While al-Shabaab could have 400 fighters to throw at Yemen, it seems unlikely that the group can afford the loss during its realignment. A smaller cadre appears to be the most realistic possibility.

In a related development, Boko Haram has claimed responsibility for bombing the UN’s Nigerian headquarters in Ajuba. At least 18 people were killed and many more injured when a suicide bomber drove up the building’s main reception area. The anti-Christian sect has began to employ this tactic with greater frequency and range from its northern territory, including a June bombing on the capital’s police headquarters. Western leaders responded with rapid condemnation but without mentioning the group.

Although President Barack Obama also ignored recent rumors of a connection to al-Qaeda in the Islamic Maghreb (AQIM), America’s generals have spoken for him. Now the question of whether AQIM assisted Boko’s latest bombing is on many observers’ minds. The Sahel group has released a steady stream of friendly propaganda since offering its assistance last year, and regional analysts suspect at least a few transfers of knowledge have resulted in more sophisticated attacks from Boko Haram. Factoring in an insurgency’s inherent manipulation of information and the Internet’s availability, AQIM’s personal outreach cannot be discounted entirely despite the Pentagon’s attempt to will the groups together.

In the latest of a string of connections between AQIM, al-Shabaab and AQAP, General Carter Ham told The Associated Press that "multiple sources" indicate a connection between Boko and AQIM. The chief of AFRICOM offered his own worst case scenario, explaining, "What is most worrying at present is, at least in my view, a clearly stated intent by Boko Haram and by al-Qaida in the Islamic Maghreb to coordinate and synchronize their efforts.
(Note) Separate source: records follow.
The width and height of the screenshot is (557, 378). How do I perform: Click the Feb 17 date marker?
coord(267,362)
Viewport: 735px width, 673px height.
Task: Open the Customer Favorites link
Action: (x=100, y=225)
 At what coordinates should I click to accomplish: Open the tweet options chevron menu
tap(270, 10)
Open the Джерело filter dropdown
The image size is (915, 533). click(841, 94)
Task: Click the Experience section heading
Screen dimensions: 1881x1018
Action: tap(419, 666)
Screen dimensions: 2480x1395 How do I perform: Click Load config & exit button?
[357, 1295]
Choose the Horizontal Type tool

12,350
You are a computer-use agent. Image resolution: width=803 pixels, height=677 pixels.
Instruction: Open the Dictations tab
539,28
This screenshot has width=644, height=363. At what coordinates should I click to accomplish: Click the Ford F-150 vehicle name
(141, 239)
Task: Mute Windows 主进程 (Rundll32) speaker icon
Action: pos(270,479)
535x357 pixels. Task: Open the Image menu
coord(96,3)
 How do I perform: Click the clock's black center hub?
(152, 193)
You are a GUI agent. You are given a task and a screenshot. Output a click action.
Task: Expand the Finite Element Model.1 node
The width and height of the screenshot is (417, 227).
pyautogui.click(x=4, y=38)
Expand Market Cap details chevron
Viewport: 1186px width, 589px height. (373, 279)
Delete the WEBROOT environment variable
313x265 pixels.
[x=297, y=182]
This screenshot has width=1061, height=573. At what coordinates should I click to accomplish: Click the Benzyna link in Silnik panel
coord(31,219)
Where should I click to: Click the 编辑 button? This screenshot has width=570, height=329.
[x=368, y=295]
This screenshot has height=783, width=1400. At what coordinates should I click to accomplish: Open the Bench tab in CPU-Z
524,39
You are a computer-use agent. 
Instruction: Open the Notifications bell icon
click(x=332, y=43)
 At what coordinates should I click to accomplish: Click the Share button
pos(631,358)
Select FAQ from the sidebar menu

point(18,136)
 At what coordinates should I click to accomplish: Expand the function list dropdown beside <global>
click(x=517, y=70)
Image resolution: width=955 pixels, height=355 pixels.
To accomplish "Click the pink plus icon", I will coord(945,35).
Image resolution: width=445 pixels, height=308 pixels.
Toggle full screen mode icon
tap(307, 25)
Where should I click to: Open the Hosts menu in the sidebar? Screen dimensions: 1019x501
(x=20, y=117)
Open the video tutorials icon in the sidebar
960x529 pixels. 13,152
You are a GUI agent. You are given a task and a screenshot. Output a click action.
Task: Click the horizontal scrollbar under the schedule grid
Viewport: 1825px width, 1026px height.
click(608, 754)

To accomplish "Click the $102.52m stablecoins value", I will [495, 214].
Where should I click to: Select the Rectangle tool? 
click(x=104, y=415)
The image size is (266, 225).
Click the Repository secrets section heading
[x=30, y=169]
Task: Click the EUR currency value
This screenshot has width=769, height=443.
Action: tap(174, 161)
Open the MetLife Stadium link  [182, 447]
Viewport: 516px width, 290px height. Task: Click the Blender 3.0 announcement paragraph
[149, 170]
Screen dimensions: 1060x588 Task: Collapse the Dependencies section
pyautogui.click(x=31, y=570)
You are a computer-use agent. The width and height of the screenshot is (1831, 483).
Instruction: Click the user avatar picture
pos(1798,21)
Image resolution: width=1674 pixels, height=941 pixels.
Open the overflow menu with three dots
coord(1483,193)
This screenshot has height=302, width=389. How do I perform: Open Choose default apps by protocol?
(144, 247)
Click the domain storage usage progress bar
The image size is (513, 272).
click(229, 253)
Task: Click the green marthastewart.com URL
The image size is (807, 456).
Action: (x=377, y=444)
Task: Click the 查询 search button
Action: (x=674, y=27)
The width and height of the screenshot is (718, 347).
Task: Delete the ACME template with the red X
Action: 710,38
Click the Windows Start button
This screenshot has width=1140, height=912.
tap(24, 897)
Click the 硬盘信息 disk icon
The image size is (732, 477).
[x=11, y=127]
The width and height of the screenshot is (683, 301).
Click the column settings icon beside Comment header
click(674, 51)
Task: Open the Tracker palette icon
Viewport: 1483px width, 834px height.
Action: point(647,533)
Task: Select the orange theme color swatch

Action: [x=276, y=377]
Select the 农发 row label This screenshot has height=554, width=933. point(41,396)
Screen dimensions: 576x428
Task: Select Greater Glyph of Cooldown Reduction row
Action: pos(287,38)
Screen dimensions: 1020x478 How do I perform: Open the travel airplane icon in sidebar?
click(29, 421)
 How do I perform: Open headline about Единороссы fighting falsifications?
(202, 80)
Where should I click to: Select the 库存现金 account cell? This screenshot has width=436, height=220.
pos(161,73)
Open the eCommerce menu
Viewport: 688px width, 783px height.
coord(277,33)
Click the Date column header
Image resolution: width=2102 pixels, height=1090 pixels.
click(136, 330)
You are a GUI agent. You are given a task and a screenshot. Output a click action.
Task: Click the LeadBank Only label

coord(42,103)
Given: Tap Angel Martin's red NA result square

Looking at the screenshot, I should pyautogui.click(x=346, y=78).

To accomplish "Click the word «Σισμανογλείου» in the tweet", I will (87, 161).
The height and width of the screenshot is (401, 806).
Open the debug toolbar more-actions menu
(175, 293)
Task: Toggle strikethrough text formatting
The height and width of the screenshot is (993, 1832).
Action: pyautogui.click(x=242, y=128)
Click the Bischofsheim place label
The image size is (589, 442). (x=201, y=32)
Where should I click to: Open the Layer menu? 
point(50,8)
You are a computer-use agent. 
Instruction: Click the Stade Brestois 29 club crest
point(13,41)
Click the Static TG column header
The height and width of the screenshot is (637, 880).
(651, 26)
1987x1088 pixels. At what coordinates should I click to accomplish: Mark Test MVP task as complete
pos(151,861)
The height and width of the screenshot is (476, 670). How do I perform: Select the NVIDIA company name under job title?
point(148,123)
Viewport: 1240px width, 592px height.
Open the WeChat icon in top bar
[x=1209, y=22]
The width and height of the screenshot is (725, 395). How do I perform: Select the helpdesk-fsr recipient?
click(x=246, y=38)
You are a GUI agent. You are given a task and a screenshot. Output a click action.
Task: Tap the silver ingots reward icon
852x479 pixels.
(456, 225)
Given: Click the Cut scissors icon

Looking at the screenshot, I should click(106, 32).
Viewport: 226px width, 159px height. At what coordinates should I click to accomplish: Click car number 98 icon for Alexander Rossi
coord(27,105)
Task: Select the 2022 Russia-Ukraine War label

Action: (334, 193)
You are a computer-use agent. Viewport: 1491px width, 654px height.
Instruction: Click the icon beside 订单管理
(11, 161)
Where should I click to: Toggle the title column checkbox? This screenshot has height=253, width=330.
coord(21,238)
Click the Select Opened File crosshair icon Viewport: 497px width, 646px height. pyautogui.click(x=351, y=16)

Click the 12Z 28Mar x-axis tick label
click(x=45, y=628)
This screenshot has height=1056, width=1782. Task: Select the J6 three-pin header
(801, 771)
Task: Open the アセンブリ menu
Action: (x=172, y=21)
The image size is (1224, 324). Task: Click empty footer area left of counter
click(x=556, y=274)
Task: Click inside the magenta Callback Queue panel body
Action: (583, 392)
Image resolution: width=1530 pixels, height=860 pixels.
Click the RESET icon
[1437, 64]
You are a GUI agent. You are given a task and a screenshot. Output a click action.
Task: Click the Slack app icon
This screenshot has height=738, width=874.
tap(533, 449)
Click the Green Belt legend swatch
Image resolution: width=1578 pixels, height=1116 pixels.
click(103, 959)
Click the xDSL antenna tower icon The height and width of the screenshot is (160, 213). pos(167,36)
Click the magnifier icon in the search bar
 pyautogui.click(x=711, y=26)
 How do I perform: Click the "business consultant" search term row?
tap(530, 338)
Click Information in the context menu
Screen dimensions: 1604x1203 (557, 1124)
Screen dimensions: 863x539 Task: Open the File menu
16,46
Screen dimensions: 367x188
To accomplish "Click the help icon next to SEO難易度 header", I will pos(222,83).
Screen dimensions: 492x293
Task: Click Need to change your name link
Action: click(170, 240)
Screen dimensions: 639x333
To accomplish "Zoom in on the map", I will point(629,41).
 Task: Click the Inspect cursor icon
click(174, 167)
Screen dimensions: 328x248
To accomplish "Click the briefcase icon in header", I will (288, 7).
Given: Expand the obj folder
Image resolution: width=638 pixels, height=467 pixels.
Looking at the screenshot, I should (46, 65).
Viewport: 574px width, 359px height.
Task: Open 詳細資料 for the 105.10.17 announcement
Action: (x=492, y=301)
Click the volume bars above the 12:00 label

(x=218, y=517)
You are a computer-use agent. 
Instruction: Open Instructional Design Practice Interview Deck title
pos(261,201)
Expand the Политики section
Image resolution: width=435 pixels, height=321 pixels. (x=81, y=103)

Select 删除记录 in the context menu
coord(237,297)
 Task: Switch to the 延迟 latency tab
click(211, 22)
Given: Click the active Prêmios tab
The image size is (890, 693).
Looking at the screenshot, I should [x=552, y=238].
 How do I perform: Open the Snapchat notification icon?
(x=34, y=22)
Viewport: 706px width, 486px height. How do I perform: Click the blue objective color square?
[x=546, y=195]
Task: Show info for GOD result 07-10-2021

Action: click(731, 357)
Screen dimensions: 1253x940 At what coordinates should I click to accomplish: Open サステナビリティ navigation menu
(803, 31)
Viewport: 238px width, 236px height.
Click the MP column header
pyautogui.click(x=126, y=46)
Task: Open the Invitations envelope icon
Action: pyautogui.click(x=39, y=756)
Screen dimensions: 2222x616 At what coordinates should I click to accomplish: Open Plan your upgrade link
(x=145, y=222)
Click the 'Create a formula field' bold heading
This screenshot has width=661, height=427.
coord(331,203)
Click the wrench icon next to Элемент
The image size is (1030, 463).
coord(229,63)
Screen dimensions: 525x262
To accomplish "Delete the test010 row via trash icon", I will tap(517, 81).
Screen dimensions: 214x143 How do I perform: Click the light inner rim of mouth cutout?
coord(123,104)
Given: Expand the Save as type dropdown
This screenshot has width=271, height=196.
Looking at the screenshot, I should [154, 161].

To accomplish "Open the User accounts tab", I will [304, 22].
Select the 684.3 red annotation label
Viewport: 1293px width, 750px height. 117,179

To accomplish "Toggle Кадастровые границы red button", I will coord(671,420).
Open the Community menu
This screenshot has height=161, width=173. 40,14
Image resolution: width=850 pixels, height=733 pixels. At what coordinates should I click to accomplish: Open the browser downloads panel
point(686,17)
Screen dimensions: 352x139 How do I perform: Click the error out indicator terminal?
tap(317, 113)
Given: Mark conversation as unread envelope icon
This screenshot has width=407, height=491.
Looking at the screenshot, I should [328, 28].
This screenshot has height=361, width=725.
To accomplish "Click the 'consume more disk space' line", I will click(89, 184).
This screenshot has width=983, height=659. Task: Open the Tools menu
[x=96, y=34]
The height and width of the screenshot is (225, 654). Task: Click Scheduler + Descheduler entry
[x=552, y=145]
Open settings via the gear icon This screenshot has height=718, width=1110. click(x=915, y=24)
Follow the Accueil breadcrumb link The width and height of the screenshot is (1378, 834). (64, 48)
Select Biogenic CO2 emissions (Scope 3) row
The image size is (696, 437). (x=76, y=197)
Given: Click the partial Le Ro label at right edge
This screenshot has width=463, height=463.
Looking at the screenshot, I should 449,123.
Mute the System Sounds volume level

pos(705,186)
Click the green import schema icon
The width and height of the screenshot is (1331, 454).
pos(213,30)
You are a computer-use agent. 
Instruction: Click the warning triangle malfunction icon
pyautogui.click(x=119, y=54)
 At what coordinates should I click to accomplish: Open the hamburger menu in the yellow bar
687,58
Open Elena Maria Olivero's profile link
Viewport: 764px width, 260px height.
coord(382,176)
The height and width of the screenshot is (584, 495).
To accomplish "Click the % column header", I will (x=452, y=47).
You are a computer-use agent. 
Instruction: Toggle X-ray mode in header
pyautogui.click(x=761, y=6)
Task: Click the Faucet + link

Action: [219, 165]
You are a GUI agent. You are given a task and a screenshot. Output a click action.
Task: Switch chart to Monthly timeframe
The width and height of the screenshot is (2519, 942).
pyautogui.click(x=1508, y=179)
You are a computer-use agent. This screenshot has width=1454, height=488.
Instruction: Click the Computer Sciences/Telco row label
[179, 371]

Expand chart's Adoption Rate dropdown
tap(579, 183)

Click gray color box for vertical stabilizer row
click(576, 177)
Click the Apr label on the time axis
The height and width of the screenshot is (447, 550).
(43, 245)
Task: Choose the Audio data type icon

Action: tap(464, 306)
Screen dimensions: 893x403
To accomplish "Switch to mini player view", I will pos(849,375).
I'm not so sure they're able to do that just yet, but it's clear to me they have the desire and intent to do that."

"I think it would be the most dangerous thing to happen not only to the Africans, but to us as well,” Carter concluded.

The General’s alarmist claim has been met with a degree of suspicion from local and regional observers, partially because Ham added that a "loose" partnership also would include al-Shabaab. Somalia’s militants have yet to reach out publicly to AQIM or Boko. With Osama bin Laden out of the picture and Afghanistan supposedly “winding down,” U.S. officials have busied themselves connecting all of these “new” dots in order to run them through the same Special Forces machine. This is al-Qaeda 2.0 according to Navy SEAL Adm. Eric T. Olson, who just turned U.S. Special Operations Command over to Adm. William H. McRaven. Olson also warned of an “invisible bridge” between AQAP and al-Shabaab, a term loaded with deeper implications than an ideological bond.

For these reasons we remain skeptical on the overall connection between these groups; al-Qaeda 1.5 may be more accurate. AQAP in particular is nebulously enabled by Ali Saleh’s corrupt regime and U.S. support, a trajectory aimed at justifying prolonged security cooperation. U.S. strategy against AQIM has also been criticized in some quarters for delegating to a suspect Algerian government, labeled “a prickly, paranoid group” in a 2008 Embassy cable. Ham has already offered security training to the Nigerian government.

However we will not deny the truth as it is revealed either. If al-Qaeda is shifting into “2.0,” these events portend to another decade (or more) of decentralized warfare, open U.S. security expansion in Africa and a massive shadow operation. Washington and bin Laden’s visions of a long war, unfortunately, are colliding.